Almost all pets buy viagra online are terrified by the sound of fireworks and this can be a very stressful time for dogs and cats alike.
So this Halloween you want to be walking your neighborhood looking for candy not looking for your lost pet as this will only add to the stress for all.
The unexpected and very loud noise of fireworks can frighten dogs, cats and even smaller pets.
Fearful reactions range from mild anxiety of pacing and panting to pure panic of breaking out of it’s home, habitat, or backyard.
Some pets will stop at nothing to escape in their terror, and can hurt themselves in the process.
Every year pets escape, and some are injured or lost. At peak firework times -Halloween, New Year’s Eve, Chinese New Year and Canada Day (to name a few)- you can help your pet to stay calm and stay home.
KEEP THEM SAFE
Secure anxious pets, ideally inside with you.
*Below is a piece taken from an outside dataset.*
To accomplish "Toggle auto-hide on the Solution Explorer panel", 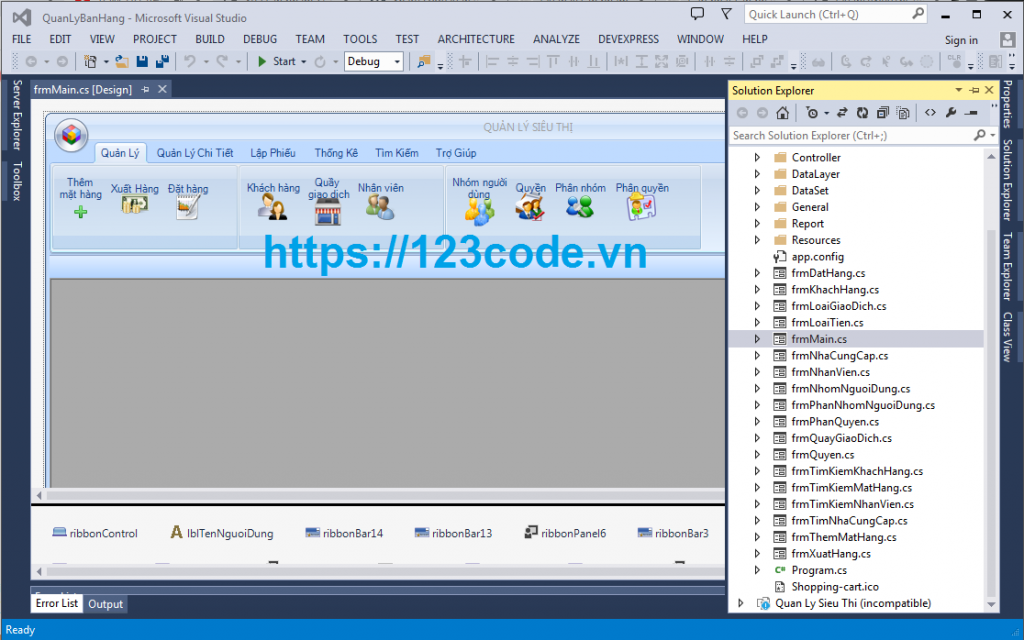I will [x=975, y=90].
If you won’t be home, confine your pet to a small room, enclosed area or travel crate with music or television playing.(And remember to lock your pet door.)
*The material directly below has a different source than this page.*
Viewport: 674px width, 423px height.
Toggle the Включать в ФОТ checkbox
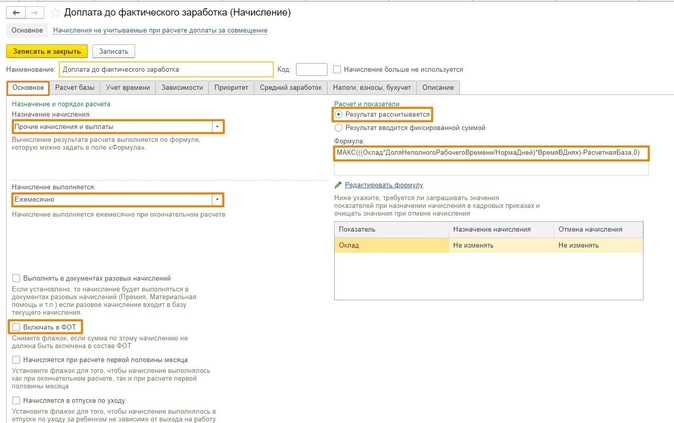[16, 327]
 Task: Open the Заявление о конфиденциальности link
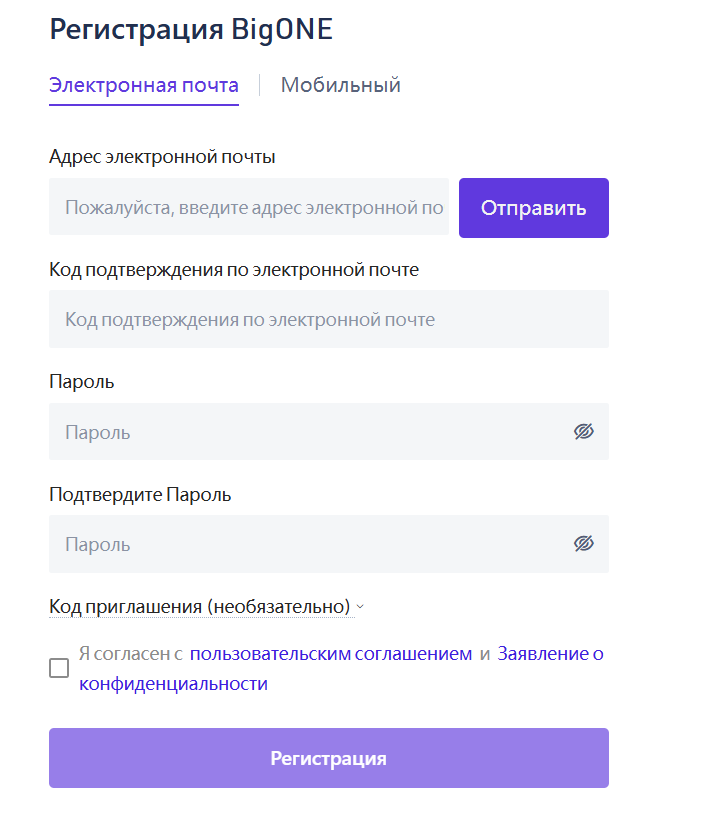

Now is the time to confirm that your pet’s identification is accurate. A collar with a tag allows your pet to be quickly identified. A microchip is another very effective form of ID. Remember to update your microchip registration if you’ve moved or changed phone number.
WILL MY PET BE SCARED?
Many pets are unconcerned by loud noises and cope well. If thunder makes your pet nervous, it may also be anxious about fireworks.
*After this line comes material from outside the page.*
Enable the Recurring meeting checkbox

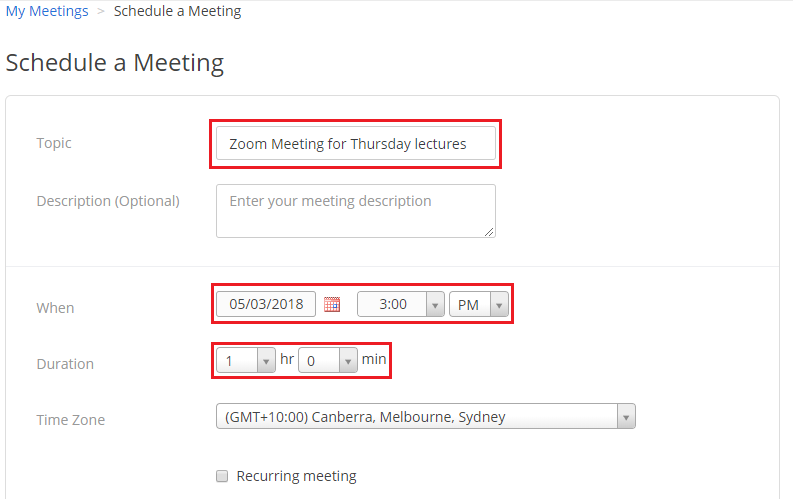pyautogui.click(x=223, y=476)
Although it is a natural reaction, avoid patting or comforting a frightened pet. This reinforces the behavior, and will escalate the problem over time. Reward relaxed or calm behavior instead.
Extremely fearful pets may need the help of sedatives during peak periods. For long-term relief, your pet may be trained to become less reactive to fireworks or thunder using a desensitization CD designed by veterinary behavior specialists. Your veterinarian can advise you on these options.
Losing a pet is every owner’s fear. If your pet does go missing, use these strategies to increase the chances of a reunion.
Walk, rather than drive, around your neighborhood. A frightened pet often hides and may respond to your calls.
Call your local veterinary clinics, pounds and shelters to report your lost pet. Be prepared to give a description of your pet and your contact details. Shelters can be full and busy, so visit as well as calling. Even if your first inquiry is unsuccessful, don’t give up hope and continue to check weekly.
Ask local businesses to display “Lost” posters with a detailed description of your pet together with a clear photograph. A letterbox drop or local paper advertisements are other ways to target your district.
With a little preparation, you and your pet can look forward to a happy 2011 together.
Enjoy the festive events and see you next year.